The man he was holding groaned in agony. He grabbed his collar and shook him furiously.

“I’ll break your legs too if you don’t answer.”

“I no know naa! Na our oga know!”

“Who be your oga?” Muyiwa said, practically screaming at the masked man.

“Na him wear blue shirt.”

Muyiwa looked up from the man and sighed at his brother, who was chuckling mischievously. “Mustapha, stop playing with the robbers.”

Mustapha chuckled again and sped in front of the men who had run a good distance trying to escape being knocking them down flat with a single blow. Muyiwa walked up to where they were, dragging the one he interrogated along the ground as he did so. When he got there he threw him into the midst of the other men.

“Who sent you?” Muyiwa asked the masked man in a blue shirt in a cold voice. The man swallowed loudly before answering in a shaky voice.

“Cc-chief Bb-enson!”

“Chief Benson who?”

“I-iii don’t know! Na wetin everybody dey call am be that!”

Even with a surname, Chief Benson wasn’t a name that he would know. But it was most likely his father would, which was why he needed names.

“What does he want with the parcel?”

“How I go know? Na only to collect package him contract us for.”

“It’s like you think I’m playing.”

Within a few seconds, Muyiwa had cleanly popped the man’s shoulder joint out of its socket without the fraction of an effort.

“Aaaahhh! Oga abeg I swear I no know anything!”

Muyiwa sighed. If only Aisha was there. She knew how to analyze vitals and body language to tell if a person was lying. He decided to let them go, even though all he got is a name.

He popped a certain point at the back of their heads and they all became unconscious. They weren’t going to remember anything that had happened today when they woke up. It was a technique they had been taught at the facility.
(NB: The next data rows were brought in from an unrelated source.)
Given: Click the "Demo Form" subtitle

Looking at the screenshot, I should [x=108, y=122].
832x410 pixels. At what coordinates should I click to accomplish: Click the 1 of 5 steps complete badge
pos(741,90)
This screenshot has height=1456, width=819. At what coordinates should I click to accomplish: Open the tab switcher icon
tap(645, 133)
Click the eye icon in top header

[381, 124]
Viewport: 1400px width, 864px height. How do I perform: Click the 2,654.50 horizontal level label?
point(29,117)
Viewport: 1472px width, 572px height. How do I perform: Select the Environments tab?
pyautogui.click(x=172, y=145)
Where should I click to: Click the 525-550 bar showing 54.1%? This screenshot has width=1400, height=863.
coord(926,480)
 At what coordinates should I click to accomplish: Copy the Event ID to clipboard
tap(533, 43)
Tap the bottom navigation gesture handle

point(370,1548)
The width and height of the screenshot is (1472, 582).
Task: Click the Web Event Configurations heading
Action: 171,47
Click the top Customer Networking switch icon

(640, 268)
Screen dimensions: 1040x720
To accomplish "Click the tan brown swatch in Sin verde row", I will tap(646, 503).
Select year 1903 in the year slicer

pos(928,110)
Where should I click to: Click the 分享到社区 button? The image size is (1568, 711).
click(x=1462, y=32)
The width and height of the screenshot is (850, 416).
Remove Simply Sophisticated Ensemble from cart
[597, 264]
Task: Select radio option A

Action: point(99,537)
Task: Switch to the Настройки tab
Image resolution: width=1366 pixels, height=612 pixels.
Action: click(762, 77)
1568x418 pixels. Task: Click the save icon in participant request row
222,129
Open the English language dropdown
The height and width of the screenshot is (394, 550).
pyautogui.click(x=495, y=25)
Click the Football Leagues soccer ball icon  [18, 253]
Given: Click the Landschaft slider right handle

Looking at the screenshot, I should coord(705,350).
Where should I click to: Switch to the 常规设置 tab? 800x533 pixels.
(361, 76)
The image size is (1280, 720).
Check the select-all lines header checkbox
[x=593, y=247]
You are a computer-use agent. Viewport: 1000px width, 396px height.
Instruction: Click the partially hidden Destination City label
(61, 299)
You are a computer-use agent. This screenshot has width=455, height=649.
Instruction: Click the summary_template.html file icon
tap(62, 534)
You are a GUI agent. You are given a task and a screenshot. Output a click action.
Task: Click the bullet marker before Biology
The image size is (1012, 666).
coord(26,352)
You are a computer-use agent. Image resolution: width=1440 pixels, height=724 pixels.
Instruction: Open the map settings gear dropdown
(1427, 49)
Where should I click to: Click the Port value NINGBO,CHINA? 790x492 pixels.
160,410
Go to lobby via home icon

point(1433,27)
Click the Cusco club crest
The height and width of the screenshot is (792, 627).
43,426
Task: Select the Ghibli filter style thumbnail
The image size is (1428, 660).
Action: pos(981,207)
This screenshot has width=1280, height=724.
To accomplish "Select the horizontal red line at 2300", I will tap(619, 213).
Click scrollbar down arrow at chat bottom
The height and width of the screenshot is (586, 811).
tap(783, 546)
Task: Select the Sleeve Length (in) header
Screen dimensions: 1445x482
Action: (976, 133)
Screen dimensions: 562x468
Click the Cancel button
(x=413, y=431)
“Let’s go Mustapha… I’m sure Dad has been calling us.”

Mustapha eyed his brother’s clothing. “There’s no time to go home and change.”

He pulled off his t-shirt, leaving only his white vest underneath.

“You’re lucky we’re roughly the same size.”

Sure enough, Richard had been calling repeatedly. They went straight to his office to deliver the package. Richard looked at his children worriedly as they walked in. Muyiwa had a deep scowl on his face and Mustapha’s face was hardened.

“What’s wrong? What happened?”

Muyiwa’s expression softened as he saw the worried look on his father’s face.

“Dad… something crazy happened today.”